• WORK INSTRUCTIONS: Please copy the material under this line exactly, keeping every line.

• SUPPLIED DATA:
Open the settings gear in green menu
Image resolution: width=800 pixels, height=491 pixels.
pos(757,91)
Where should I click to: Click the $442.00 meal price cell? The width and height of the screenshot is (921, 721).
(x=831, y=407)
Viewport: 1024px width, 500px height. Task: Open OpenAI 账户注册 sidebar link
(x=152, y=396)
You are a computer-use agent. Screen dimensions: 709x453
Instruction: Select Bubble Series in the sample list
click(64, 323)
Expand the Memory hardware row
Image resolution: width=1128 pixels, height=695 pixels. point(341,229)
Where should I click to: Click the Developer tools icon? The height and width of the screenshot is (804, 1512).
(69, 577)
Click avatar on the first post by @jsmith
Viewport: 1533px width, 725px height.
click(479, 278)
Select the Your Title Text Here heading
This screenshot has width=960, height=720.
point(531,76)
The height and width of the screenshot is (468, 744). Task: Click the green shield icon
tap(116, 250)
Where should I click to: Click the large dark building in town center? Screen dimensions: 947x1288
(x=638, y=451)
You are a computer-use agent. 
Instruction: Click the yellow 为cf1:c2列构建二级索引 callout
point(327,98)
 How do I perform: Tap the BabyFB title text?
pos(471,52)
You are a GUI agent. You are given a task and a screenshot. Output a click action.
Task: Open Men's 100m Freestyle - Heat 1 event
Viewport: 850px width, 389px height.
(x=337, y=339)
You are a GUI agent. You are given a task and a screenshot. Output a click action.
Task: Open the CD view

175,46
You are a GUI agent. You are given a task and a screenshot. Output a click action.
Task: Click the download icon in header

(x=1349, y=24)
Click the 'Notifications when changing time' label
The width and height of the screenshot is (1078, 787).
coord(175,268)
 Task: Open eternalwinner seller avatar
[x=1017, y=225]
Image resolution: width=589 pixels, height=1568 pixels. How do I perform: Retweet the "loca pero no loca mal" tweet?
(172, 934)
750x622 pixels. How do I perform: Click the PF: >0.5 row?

• SOLUTION TO THIS TASK:
Open the settings gear in green menu
Image resolution: width=800 pixels, height=491 pixels.
pos(757,91)
Where should I click to: Click the $442.00 meal price cell? The width and height of the screenshot is (921, 721).
(x=831, y=407)
Viewport: 1024px width, 500px height. Task: Open OpenAI 账户注册 sidebar link
(x=152, y=396)
You are a computer-use agent. Screen dimensions: 709x453
Instruction: Select Bubble Series in the sample list
click(64, 323)
Expand the Memory hardware row
Image resolution: width=1128 pixels, height=695 pixels. point(341,229)
Where should I click to: Click the Developer tools icon? The height and width of the screenshot is (804, 1512).
(69, 577)
Click avatar on the first post by @jsmith
Viewport: 1533px width, 725px height.
click(479, 278)
Select the Your Title Text Here heading
This screenshot has width=960, height=720.
point(531,76)
The height and width of the screenshot is (468, 744). Task: Click the green shield icon
tap(116, 250)
Where should I click to: Click the large dark building in town center? Screen dimensions: 947x1288
(x=638, y=451)
You are a computer-use agent. 
Instruction: Click the yellow 为cf1:c2列构建二级索引 callout
point(327,98)
 How do I perform: Tap the BabyFB title text?
pos(471,52)
You are a GUI agent. You are given a task and a screenshot. Output a click action.
Task: Open Men's 100m Freestyle - Heat 1 event
Viewport: 850px width, 389px height.
(x=337, y=339)
You are a GUI agent. You are given a task and a screenshot. Output a click action.
Task: Open the CD view

175,46
You are a GUI agent. You are given a task and a screenshot. Output a click action.
Task: Click the download icon in header

(x=1349, y=24)
Click the 'Notifications when changing time' label
The width and height of the screenshot is (1078, 787).
coord(175,268)
 Task: Open eternalwinner seller avatar
[x=1017, y=225]
Image resolution: width=589 pixels, height=1568 pixels. How do I perform: Retweet the "loca pero no loca mal" tweet?
(172, 934)
750x622 pixels. How do I perform: Click the PF: >0.5 row?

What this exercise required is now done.